_Your task_: Search the data for the string "will", and report each line where it is found.

[Stored data entries]
+--

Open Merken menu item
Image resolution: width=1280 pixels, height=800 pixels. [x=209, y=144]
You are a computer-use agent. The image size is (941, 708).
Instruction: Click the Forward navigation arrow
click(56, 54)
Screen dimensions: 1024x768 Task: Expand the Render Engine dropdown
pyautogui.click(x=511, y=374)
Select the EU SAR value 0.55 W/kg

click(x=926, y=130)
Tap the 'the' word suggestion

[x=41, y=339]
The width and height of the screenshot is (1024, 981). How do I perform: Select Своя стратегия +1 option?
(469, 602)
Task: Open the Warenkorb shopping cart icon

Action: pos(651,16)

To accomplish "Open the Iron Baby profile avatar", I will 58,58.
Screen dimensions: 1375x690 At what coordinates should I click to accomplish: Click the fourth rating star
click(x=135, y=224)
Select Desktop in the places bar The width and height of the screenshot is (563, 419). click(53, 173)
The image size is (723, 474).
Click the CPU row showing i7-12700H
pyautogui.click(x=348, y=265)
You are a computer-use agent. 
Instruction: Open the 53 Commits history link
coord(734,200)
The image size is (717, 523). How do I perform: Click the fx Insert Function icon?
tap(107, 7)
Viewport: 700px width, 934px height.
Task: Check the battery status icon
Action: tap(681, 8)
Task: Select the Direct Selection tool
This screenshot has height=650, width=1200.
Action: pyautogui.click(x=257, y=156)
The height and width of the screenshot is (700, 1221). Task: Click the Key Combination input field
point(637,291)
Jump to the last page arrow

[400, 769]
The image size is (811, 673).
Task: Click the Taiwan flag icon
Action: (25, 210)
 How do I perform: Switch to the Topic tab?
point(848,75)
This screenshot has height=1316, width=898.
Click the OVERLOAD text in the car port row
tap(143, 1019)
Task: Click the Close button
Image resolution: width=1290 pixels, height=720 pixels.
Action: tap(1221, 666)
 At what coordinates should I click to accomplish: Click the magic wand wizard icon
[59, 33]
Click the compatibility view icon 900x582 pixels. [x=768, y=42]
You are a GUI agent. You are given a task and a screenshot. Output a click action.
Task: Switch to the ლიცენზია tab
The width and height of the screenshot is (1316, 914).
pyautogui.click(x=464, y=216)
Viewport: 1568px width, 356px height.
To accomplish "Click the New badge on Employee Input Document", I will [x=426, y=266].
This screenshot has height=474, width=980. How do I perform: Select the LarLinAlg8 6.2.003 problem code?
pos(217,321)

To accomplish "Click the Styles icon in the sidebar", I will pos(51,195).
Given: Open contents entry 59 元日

+--

_Output_:
To accomplish "Open the Iron Baby profile avatar", I will 58,58.
To accomplish "Click the New badge on Employee Input Document", I will [x=426, y=266].
To accomplish "Click the Styles icon in the sidebar", I will pos(51,195).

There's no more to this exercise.